- _SOURCE EXCERPT_
+ + +
So we don't care what you do, as long as whatever you have
performs this way. And there's an exhaustive list of tests that
you have to do. You want durability and strength and freeze-thaw
and chloride ingress and all these different things that you test
to make sure that your cement is performant. So we've done those
tests.


We do them in-house. We have a world-class cement testing lab,
but that's not good enough. We send it out to an accredited
third-party lab, we test it again, and then — just so that we
don't waste our customers' time — and then the third test is done
by our customers. And that's really the test that matters. And so
this quarter, we finished our pilot plant early January this
year, and then spent a few months optimizing our production,
ramping it up, testing it in-house, testing it with the third
party, and now we're testing it with the customer, and the
results have come back very strong, positive, and we're working
with some of the best people at Boston Sand and Gravel.


David Roberts


Well, presumably, what you would want to hear from a customer is
just nothing. They just used the cement and it worked fine and —


Leah Ellis


It works exactly.


David Roberts


There's nothing to report. I said those supplementary —


Leah Ellis


Cementitious materials.


David Roberts


Yes, thank you. I said they would come back into the story. Those
supplementary materials that are being added into traditional
cement to incrementally lower its carbon intensity, those are the
silicates that you're using to mix with your lime. So you're
actually just using the lime and the supplementary materials and
just skipping, basically, the Portland cement kiln part of it.


Leah Ellis


Yeah.
+ + +
- _INPUT RECORDS_
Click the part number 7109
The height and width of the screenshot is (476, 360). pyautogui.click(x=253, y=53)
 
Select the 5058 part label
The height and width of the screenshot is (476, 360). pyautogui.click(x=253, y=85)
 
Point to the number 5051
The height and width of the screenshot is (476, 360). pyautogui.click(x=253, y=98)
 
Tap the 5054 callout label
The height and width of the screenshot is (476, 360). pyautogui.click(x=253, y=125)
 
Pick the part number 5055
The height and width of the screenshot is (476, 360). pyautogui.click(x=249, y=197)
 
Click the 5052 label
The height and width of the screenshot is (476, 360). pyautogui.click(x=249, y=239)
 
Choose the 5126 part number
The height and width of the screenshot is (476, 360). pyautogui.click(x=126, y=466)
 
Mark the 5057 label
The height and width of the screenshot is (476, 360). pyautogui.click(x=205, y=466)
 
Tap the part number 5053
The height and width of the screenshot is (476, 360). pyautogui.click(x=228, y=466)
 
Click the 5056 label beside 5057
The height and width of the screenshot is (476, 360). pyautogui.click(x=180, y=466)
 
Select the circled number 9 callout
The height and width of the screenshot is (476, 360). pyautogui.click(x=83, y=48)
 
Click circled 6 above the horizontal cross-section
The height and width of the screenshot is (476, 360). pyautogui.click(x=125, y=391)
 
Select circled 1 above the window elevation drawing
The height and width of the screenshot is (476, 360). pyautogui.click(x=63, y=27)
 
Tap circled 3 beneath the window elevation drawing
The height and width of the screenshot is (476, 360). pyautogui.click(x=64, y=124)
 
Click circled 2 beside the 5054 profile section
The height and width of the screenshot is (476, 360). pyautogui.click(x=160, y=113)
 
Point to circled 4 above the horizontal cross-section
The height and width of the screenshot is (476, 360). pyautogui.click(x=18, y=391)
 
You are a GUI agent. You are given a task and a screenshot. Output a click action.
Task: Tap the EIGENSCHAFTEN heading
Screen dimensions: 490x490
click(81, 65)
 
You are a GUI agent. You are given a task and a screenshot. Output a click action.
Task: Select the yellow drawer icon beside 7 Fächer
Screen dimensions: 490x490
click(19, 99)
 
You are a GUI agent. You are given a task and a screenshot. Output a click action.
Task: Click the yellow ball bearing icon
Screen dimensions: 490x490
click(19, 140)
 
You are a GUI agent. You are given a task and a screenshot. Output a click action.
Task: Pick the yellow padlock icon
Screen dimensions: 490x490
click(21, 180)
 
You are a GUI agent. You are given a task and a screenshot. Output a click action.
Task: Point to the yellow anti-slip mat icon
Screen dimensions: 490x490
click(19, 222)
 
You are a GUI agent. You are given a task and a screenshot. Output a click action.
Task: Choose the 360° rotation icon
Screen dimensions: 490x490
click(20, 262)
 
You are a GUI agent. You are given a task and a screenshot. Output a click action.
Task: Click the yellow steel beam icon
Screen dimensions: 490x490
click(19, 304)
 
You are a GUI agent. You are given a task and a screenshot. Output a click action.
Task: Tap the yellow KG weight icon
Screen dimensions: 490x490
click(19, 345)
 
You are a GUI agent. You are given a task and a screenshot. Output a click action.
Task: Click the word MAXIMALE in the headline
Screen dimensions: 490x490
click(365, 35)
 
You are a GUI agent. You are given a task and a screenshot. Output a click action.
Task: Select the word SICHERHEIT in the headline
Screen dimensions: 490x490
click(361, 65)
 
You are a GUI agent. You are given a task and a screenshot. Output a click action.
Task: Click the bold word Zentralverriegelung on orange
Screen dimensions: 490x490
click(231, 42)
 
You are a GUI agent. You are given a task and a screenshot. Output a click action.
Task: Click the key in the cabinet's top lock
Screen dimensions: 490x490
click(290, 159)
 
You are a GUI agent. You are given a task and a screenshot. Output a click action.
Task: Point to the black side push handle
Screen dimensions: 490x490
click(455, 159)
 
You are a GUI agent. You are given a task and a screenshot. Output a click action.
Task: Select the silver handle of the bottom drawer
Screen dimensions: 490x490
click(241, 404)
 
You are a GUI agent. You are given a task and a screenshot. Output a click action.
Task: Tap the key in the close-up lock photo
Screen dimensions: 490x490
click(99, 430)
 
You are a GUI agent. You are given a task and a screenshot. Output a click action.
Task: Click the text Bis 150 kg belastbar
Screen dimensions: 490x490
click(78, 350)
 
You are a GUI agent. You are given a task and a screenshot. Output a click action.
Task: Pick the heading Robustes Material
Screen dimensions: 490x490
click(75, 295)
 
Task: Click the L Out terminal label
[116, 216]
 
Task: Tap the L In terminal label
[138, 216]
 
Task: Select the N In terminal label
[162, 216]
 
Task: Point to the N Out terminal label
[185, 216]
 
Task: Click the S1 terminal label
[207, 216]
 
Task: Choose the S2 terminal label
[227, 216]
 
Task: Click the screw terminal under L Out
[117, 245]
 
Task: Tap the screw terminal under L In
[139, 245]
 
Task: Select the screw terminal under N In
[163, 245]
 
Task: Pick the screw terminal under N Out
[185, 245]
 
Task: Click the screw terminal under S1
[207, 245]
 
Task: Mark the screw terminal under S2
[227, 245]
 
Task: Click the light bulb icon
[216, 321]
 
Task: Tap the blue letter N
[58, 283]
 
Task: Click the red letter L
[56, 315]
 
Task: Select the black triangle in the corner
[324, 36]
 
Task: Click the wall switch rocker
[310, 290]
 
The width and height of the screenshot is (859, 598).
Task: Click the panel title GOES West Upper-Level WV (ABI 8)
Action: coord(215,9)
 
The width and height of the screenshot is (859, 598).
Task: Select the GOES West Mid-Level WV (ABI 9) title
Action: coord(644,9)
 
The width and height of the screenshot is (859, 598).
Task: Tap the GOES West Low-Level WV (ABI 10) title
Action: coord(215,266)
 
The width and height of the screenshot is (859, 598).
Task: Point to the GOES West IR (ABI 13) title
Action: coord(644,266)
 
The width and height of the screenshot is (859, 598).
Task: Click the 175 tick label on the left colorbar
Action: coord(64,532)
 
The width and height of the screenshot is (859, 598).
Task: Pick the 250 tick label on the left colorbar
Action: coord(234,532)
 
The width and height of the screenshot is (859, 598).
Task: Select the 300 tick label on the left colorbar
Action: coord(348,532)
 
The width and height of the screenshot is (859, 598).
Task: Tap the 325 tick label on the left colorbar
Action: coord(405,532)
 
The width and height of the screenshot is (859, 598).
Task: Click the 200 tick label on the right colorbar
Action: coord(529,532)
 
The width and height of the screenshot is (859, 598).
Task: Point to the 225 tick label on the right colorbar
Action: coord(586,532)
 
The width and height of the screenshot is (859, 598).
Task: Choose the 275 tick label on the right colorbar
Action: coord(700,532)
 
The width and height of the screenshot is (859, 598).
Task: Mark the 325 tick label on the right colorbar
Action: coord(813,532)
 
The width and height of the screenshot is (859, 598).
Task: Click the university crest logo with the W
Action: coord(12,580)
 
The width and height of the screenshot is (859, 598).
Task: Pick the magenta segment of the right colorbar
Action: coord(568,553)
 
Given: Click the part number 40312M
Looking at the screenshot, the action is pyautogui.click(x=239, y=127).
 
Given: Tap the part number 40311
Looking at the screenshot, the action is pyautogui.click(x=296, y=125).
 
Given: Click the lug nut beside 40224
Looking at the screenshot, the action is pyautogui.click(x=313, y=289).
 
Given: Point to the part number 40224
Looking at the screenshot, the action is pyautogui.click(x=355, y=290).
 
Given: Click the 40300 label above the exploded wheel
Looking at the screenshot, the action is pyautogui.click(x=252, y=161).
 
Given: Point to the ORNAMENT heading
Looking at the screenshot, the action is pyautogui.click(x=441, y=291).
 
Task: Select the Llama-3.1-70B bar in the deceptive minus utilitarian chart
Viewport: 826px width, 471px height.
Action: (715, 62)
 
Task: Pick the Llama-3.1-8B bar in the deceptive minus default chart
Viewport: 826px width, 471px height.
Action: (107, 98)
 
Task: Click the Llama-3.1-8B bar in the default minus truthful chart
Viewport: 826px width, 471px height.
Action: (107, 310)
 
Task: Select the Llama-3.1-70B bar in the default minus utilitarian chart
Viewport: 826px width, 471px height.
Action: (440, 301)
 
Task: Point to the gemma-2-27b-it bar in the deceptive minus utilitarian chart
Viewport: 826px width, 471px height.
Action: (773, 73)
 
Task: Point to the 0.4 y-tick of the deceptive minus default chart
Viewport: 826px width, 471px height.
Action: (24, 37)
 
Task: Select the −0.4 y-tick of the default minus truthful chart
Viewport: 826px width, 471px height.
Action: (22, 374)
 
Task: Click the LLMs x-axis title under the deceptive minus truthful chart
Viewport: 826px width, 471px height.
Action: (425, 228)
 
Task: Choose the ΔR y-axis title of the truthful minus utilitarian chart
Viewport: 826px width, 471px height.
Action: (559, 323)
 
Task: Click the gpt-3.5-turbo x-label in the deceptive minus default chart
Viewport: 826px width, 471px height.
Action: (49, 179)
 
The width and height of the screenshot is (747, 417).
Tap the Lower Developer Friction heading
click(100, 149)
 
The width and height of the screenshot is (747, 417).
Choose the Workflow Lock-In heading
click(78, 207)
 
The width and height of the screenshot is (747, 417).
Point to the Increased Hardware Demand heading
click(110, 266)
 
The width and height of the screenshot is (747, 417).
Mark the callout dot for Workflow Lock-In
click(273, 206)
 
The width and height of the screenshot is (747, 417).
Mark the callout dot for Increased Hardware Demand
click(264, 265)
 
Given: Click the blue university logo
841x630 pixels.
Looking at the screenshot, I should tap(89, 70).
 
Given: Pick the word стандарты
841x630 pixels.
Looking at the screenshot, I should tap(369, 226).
+ + +
- _GOALS_
1 > Name every property the cement transcript lists as something you test to confirm the cement performs.
2 > Write out the rows again word for word, starting at the first line of the rows and ending at the line that contains "360). pyautogui.click(x=253, y=85)".

- _PROBLEM SOLUTIONS_
1 > durability, strength, freeze-thaw, chloride ingress

2 >
Click the part number 7109
The height and width of the screenshot is (476, 360). pyautogui.click(x=253, y=53)
 
Select the 5058 part label
The height and width of the screenshot is (476, 360). pyautogui.click(x=253, y=85)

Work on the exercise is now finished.